Data section
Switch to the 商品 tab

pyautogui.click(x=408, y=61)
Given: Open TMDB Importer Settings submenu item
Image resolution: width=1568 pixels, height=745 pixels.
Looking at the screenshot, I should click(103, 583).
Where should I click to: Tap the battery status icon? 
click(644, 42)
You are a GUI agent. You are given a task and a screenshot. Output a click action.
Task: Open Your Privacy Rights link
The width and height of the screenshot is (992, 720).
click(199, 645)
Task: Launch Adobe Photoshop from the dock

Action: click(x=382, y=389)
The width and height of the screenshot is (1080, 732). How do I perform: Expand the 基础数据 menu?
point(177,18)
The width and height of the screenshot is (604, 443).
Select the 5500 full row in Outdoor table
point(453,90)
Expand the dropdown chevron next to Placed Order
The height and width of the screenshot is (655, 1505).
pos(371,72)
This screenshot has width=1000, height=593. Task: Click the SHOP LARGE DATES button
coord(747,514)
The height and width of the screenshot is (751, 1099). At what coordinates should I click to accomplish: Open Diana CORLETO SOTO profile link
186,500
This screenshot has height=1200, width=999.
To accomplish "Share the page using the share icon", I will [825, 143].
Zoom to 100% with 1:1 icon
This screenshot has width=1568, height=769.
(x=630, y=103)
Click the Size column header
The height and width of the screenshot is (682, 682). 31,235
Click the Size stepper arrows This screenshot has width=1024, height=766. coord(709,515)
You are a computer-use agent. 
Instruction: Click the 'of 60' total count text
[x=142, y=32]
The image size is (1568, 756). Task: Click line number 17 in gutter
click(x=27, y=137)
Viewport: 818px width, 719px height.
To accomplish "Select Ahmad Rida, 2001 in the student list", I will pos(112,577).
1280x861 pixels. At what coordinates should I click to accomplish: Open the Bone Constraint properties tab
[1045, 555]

Exercise
Beginning with the line that has "The width and height of the screenshot is (1080, 732).", set down every line of the entries above through the final one, unchanged.

Finished exercise
The width and height of the screenshot is (1080, 732). How do I perform: Expand the 基础数据 menu?
point(177,18)
The width and height of the screenshot is (604, 443).
Select the 5500 full row in Outdoor table
point(453,90)
Expand the dropdown chevron next to Placed Order
The height and width of the screenshot is (655, 1505).
pos(371,72)
This screenshot has width=1000, height=593. Task: Click the SHOP LARGE DATES button
coord(747,514)
The height and width of the screenshot is (751, 1099). At what coordinates should I click to accomplish: Open Diana CORLETO SOTO profile link
186,500
This screenshot has height=1200, width=999.
To accomplish "Share the page using the share icon", I will [825, 143].
Zoom to 100% with 1:1 icon
This screenshot has width=1568, height=769.
(x=630, y=103)
Click the Size column header
The height and width of the screenshot is (682, 682). 31,235
Click the Size stepper arrows This screenshot has width=1024, height=766. coord(709,515)
You are a computer-use agent. 
Instruction: Click the 'of 60' total count text
[x=142, y=32]
The image size is (1568, 756). Task: Click line number 17 in gutter
click(x=27, y=137)
Viewport: 818px width, 719px height.
To accomplish "Select Ahmad Rida, 2001 in the student list", I will pos(112,577).
1280x861 pixels. At what coordinates should I click to accomplish: Open the Bone Constraint properties tab
[1045, 555]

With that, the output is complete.